Many people want to become a mother so badly that they make many mistakes and ruin their own relationships. What shouldn't you do when persuading your husband to have a child?

  • Cheat and get pregnant in secret! The child should be desired by both parents. If you silently stop using protection and become pregnant, your husband will not appreciate your step. He will feel deceived and rightly think that even in such important issues as the birth of children, no one really considers him. As a result, the relationship will crack and not last long. After all, deception is not a very fertile ground for the birth of children.
  • Do not scandal or reproach your husband... Shouts, demands, reproaches in this case will not help. You will only strengthen your husband's unwillingness to have offspring and sow doubt in him about your readiness to have a child.
  • Close in oneself, take offense, speak in hints, move away.

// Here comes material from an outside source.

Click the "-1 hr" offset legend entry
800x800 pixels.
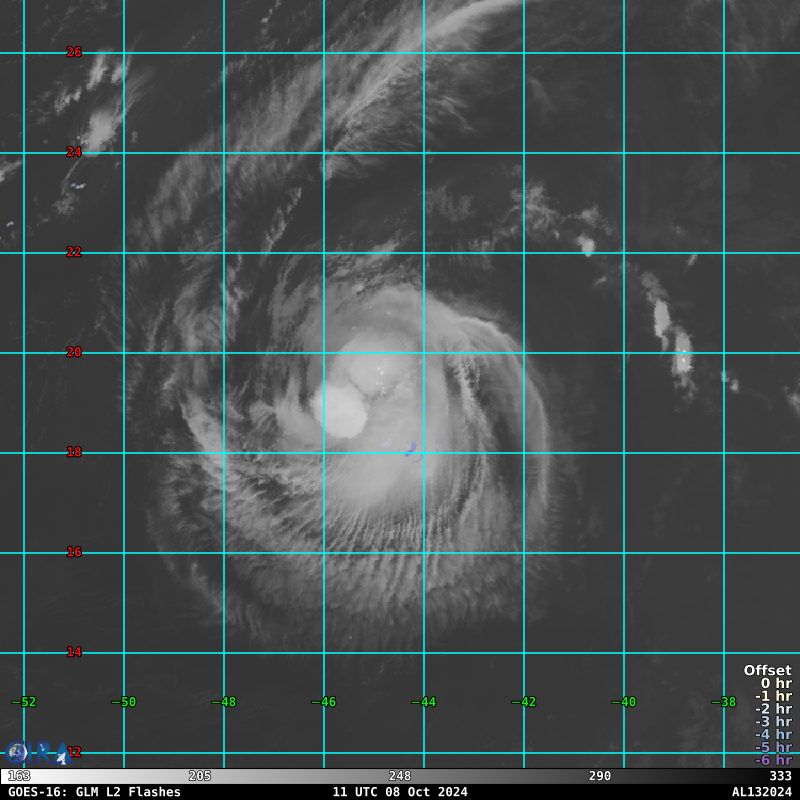[x=772, y=696]
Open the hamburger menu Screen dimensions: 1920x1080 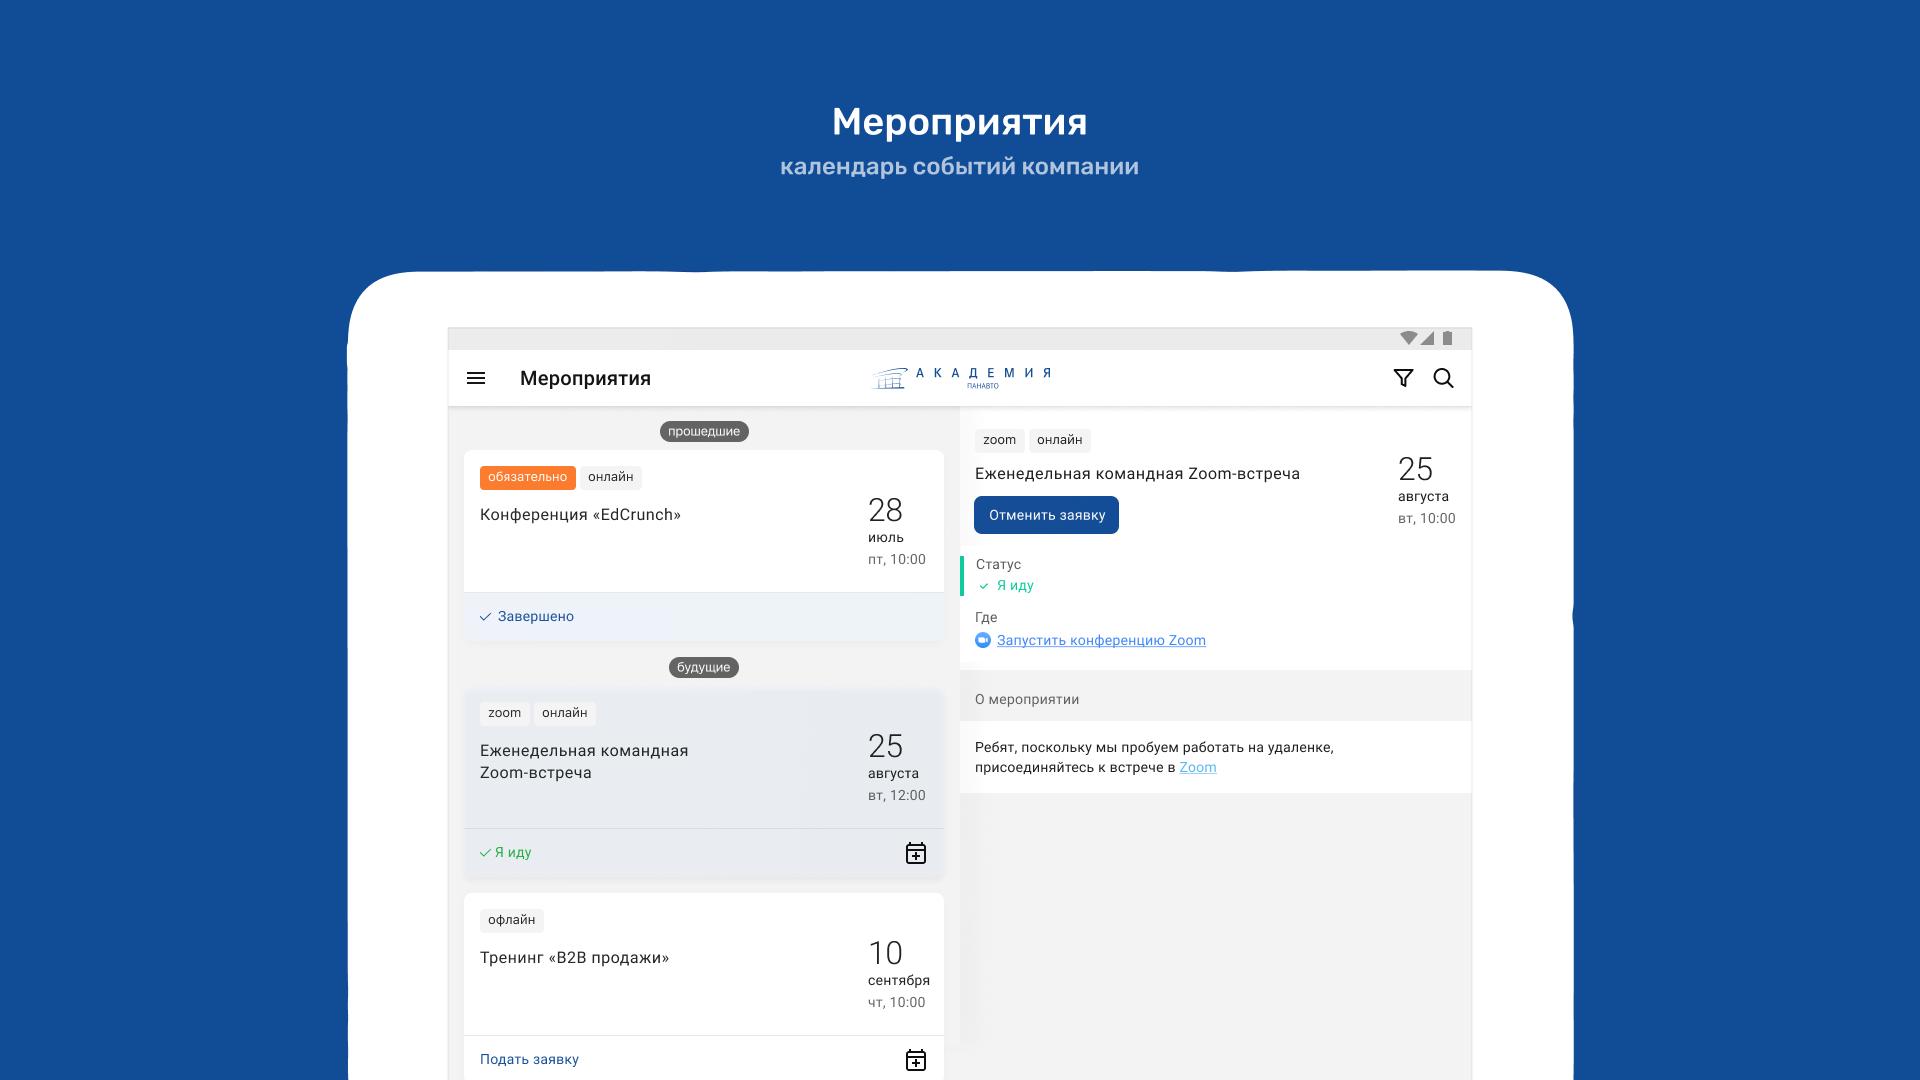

Often women do not speak directly about the desire to have a child. They choose an allegorical manner, hint to their husband, tell stories about happy pregnant girlfriends and are very offended when the husband does not understand their hints, regarding this as unwillingness to have children.
  • Give ultimatums, blackmail, threaten... The child must appear in the family by mutual decision. It is very foolish to try to manipulate and force you to take your side. Even if the husband agrees, the baby runs the risk of becoming unloved, and the relationship will fall apart.
  • Blaming a man for not wanting to have children... He is a free man and has the right not to want children.
  • Having a baby in order to bond relationships... If the relationship is bursting at the seams and the business is close to parting, having children to keep a man is extremely wrong. Children can only strengthen already harmonious and happy relationships. In other cases, they will not keep the man and will not change your relationship with each other.
  • Wait for a quick result... It takes a person time to reconsider his attitude, change his own and accept your point of view, but in the end, just think, because you had time to comprehend it, and you dumped everything for him in one conversation. Let him get used to this idea, think alone and maybe then he will change his mind.
  • Show rigidity and categoricalness... These are masculine qualities that are unusual for a woman. And if a man notice them in your behavior, he is unlikely to make concessions.
  • Insist on conceiving children if the husband has obvious health problems... Don't be selfish. This behavior can seriously harm your husband, your relationship, you and your baby if he is born.
  • Talking about children right after the wedding... Let the man get comfortable with the role of the new husband.

Children are a wonderful part of family life and a natural stage in the development of relationships. They should be given birth only by mutual desire, so that the newborn child becomes the fruit of your love and happiness.

Practical psychologist about the problem of men's unwillingness to have children. Advice for women.